En 1981, au cours des recherches pour ma maîtrise sur les chansons traditionnelles françaises en Saskatchewan, j'ai interviewé une trentaine de personnes au sujet des chansons qu'elles connaissaient et qu'elles pouvaient toujours chanter. Au cours des séances d'enregistrement qui eurent lieu, les informateurs ont eux-mêmes choisi les chansons qu'ils voulaient bien communiquer. Je leur demandais de chanter une pièce en particulier seulement si je m'apercevais qu'elle était bien connue dans la région et si, jusque là, je n'avais réussi à en recueillir que des bribes.

Chaque fois que c'était possible, je m'informais des origines de la chanson dans le répertoire de l'informateur. Bien souvent la chanson avait été 'donnée' par quelqu'un de la connaissance de l'informateur ou par un proche parent, et cela se faisait depuis plusieurs générations. C'est ainsi qu'il n'était pas rare que l'informateur ou l'informatrice me dise: 'Ça, c'est une chanson à mon oncle. Il l'a donnée à mon frère, et mon frère me l'a donnée.' Le sentiment de propriété des chansons est fort répandu. Une informatrice a même demandé de ne pas faire chanter ses chansons dans la même région, faisant de cette demande une condition sine qua non à la séance d'enregistrement, car 'les soirées sont plus intéressantes si tout le monde ne connaît pas les mêmes chansons.'

D'autres informateurs, souvent des femmes, me disaient qu'ils avaient appris certaines chansons à force de les écouter chanter. Ceci était le cas pour des chansons plutôt grivoises qui ne devaient, normalement, pas faire partie d'un répertoire féminin.
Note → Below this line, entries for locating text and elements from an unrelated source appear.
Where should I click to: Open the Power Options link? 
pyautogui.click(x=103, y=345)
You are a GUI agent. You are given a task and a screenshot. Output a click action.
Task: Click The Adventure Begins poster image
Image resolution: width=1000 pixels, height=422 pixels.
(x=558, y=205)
Les techniques modernes de transmission de l'information ont joué un certain rôle dans la conservation des chansons françaises en Saskatchewan. Loin des milieux français, les gens lisaient les journaux français, et plus tard ils écoutaient la radio, pour conserver des liens avec leur langue et leur culture. Plus d'un informateur a avoué avoir appris des pièces en écoutant la radio, ou des disques importés. Ainsi, nous ne pouvons plus dire que la chanson se transmet uniquement par la voie de la tradition orale, mais plutôt par la tradition ancienne à laquelle se sont ajoutées les techniques modernes de communication.

Puisque les informateurs donnaient souvent des titres différents à ce qui était en fait diverses versions de la même chanson, les titres qui apparaissent avec les textes des chansons dans cette étude sont des titres communs qui se retrouvent dans le Catalogue de la chanson folklorique française de Conrad Laforte. Cet ouvrage magistral en plusieurs volumes définit des chansons types à travers les chansons traditionnelles. Laforte a élaboré une série de catégories parmi les chansons selon les thèmes et les motifs que l'on y retrouve. Selon ce système, la chanson type porte un titre critique qui permet de la reconnaître, même sous le couvert de nombreuses variantes. Ce sont ces titres que le lecteur trouvera à travers cet ouvrage, à l'exception des chansons qui n'ont pas encore été identifiées dans le Catalogue. Ces dernières portent le titre donné par l'informateur.